Activity & Safety Study of Lenalidomide & Rituximab as Non-chemotherapy Based Therapy on Chronic Lymphocytic Leukemia
Status:
Completed
Trial end date:
2013-09-01
Target enrollment:
Participant gender:
Summary
The rationale for combining lenalidomide with rituximab derives from preclinical observations
suggesting that lenalidomide may enhance the ADCC (antigen-dependent cellular cytotoxicity)
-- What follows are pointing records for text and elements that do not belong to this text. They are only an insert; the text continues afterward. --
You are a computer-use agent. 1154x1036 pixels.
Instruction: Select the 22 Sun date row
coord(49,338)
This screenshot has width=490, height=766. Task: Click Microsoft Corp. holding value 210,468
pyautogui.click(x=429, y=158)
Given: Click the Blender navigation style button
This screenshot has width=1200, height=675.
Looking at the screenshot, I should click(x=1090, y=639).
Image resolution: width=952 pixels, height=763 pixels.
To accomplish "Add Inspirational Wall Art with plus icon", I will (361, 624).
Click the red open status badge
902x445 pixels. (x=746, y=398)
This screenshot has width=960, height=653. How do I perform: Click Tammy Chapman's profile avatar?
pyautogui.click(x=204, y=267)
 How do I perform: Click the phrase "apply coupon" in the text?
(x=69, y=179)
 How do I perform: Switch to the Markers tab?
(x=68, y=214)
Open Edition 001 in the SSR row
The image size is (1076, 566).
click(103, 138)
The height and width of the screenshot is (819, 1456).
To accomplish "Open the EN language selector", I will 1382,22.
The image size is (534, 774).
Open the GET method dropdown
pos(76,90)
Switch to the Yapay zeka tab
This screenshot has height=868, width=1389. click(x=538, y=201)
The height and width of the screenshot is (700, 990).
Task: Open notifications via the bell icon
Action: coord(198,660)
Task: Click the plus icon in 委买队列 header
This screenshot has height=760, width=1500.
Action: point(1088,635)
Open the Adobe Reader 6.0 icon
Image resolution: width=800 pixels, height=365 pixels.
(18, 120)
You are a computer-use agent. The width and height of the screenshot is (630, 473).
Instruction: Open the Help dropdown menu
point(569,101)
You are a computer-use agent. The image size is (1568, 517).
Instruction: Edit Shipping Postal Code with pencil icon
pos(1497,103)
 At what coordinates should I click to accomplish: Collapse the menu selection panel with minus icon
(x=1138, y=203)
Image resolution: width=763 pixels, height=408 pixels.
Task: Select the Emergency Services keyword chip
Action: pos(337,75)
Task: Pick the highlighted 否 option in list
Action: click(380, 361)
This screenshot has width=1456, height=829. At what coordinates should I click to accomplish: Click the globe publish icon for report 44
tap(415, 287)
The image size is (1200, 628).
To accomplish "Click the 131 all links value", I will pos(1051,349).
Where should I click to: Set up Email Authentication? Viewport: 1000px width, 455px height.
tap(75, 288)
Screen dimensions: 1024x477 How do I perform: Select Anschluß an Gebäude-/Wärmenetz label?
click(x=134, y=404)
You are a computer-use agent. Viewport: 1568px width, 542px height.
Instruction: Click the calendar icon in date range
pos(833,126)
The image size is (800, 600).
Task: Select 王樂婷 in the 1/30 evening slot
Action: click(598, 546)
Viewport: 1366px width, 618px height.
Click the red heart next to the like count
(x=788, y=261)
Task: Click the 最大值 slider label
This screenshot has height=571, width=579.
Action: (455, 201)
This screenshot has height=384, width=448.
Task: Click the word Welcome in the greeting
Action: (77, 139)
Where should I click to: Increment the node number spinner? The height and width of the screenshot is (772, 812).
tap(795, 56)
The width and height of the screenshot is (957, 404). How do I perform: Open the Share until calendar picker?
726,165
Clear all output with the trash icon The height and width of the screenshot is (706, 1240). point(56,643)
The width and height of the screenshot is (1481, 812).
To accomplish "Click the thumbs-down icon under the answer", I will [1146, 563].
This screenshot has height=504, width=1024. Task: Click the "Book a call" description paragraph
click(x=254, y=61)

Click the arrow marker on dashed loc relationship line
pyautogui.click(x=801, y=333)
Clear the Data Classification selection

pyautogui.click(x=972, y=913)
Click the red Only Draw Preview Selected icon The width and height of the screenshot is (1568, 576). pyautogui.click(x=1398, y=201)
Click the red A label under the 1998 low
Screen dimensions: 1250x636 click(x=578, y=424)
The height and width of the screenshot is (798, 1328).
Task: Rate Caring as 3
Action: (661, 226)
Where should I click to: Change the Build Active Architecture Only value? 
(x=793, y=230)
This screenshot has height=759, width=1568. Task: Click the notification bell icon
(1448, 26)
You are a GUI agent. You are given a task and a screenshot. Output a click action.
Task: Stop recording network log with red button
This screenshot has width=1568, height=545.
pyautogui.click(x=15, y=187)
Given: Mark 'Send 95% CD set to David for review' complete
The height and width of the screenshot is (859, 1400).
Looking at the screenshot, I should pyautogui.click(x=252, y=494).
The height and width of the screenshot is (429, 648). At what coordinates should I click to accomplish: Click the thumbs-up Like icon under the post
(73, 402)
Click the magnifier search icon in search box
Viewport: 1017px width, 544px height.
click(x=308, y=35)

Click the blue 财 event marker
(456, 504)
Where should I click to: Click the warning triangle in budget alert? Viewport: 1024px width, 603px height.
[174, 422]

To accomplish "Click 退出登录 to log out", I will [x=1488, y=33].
triggered by monoclonal antibodies such as rituximab. Lenalidomide augments NK cytotoxicity
by increasing CD56dimCD3 subset, in addition to inducing IL-2 in T cells. These results
provide the cellular and molecular basis for the use of lenalidomide as an adjuvant in
immunotherapeutic strategies of monoclonal antibodies (mAb)-based therapies. The combination
lenalidomide-rituximab was tested in lymphoma cell lines but not specifically on CLL cell
lines. However the observed synergism was attributed to NK cells expansion, thus lending
support to the notion that this synergism may operate in other B-cell lymphoproliferative
malignancies.
The objective was to develop a non-cytotoxic and effective treatment for CLL that would
fulfill an unmet medical need, as a significant proportion of CLL patients are elderly and
frail. These patients experience an excess in chemotherapy induced toxicity, often preventing
the completion of the planned treatment.